In December, Zachary Woolfe ’06 wrote a very personal review of “Rent,” the movie adapted from the hit Broadway musical, in these pages. When I read Woolfe’s review, I was struck by his honesty about his sexuality insofar as it influenced his critique of the film. Woolfe’s central argument regarding the movie was that it was anachronistic; the original 1996 Broadway version was the more inspiring of the two because it spoke to the issues that mattered most to the gay community at that time, particularly AIDS. In a similar vein, Woolfe contended that the film’s underlying message about the gay community – gay people do “crazy gay things!” – was tired and uninteresting. “Rent,” he concluded, does not have “any kind of enlightened perspective on what it means to be gay.” Woolfe wanted more than just a description of what gayness was. He wanted the debate to evolve. He wanted the film to address the next question: how should gays live?

I missed “Rent,” and perhaps that is why I missed Woolfe’s point. But I knew I would it would be returned to when Hollywood’s next “gay” film, “Brokeback Mountain,” opened in theatres.

When “Brokeback” came to Princeton about a month ago, I wasn’t even sure if I would see it. I’m straight, you see, and I’m not alone in my self-consciousness about seeing a “gay” film in public. Better wait for the rental, I thought.

But then the buzz picked up. Critics collectively acclaimedAng Lee’s film as not really a “gay” story at all. It was, rather, a universal love story. Anyone – gay, straight, bi, whatever – could relate.

I’m easily persuaded. After reading several glittering reviews, I edged closer and closer to walking across Nassau Street, buying a ticket, and sheepishly sitting through a presumably ill-attended weekday matinee.

But in lieu of going it alone, I decided to ask if anyone wanted to accompany me and, to my surprise, the first straight male on my list was all for it. By this time it was early January, the buzz had grown to a deafening level, and I was sure many straight males still felt the way Larry David did, as he put it in a January Op-Ed in the Times: “Cowboys would have to lasso me, drag me into the theatre and tie me to the seat [to go see the movie]…And I love gay people…I’m for gay marriage, gay divorce, gay this and gay that. I just don’t want to watch two straight men [the actors are straight], alone on the prairie, fall in love and kiss and hug and hold hands and whatnot.”

Granted, I was more willing to go to see the film than David, but I at least identified.

▬▬▬▬▬▬▬▬▬▬

**REQUIRED WORK:**
1. Answer these about the column on "Rent" and "Brokeback Mountain":
(a) In what year did the original Broadway version of "Rent" come out?
(b) What did critics collectively call Ang Lee's film instead of a "gay" story?
(c) Where did Larry David's quoted remarks appear?
2. Please print the part of the column that begins at "But then the" and runs on through "ill-attended weekday matinee.", copying it exactly.

**GIVEN DATA:**
▬▬▬▬▬▬▬▬▬▬

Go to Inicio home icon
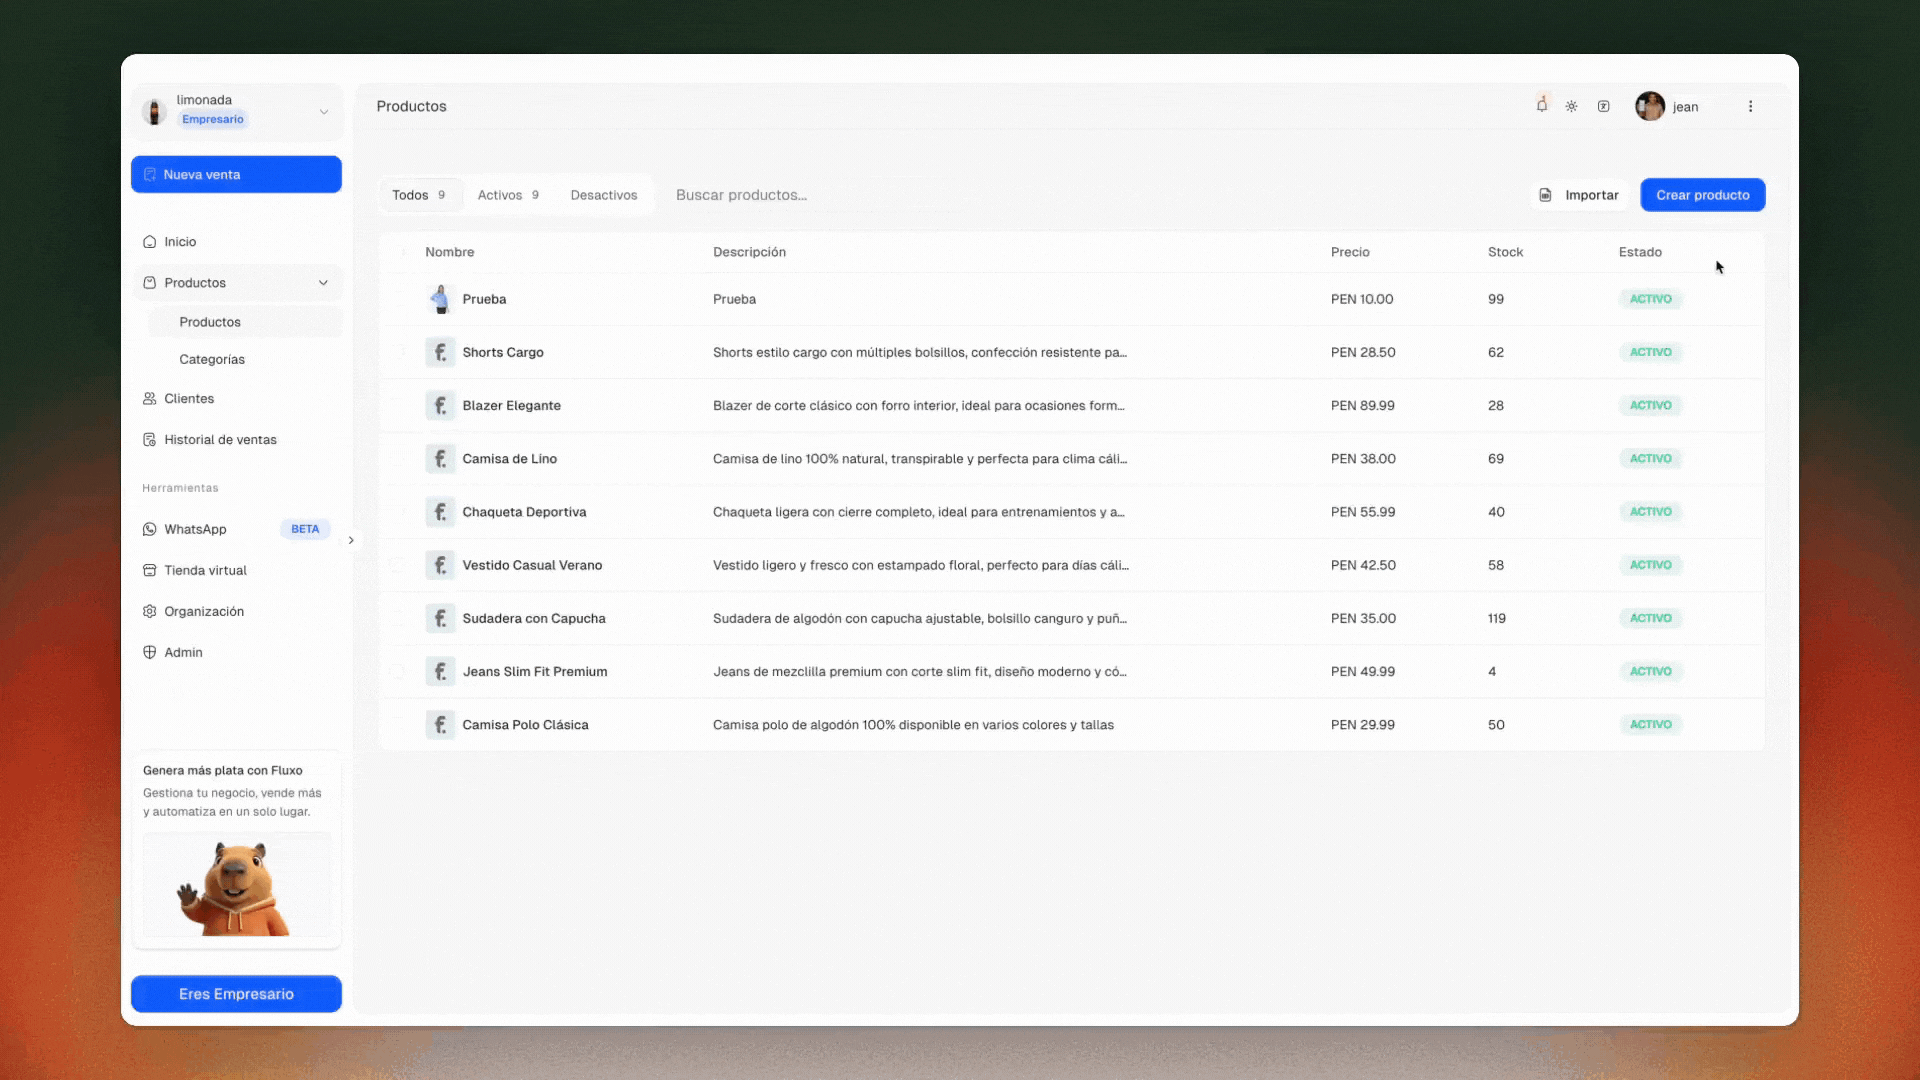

▬▬▬▬▬▬▬▬▬▬

**PROBLEM SOLUTIONS:**
1.
(a) 1996
(b) A universal love story
(c) In a January Op-Ed in the Times

2.
But then the buzz picked up. Critics collectively acclaimedAng Lee’s film as not really a “gay” story at all. It was, rather, a universal love story. Anyone – gay, straight, bi, whatever – could relate.

I’m easily persuaded. After reading several glittering reviews, I edged closer and closer to walking across Nassau Street, buying a ticket, and sheepishly sitting through a presumably ill-attended weekday matinee.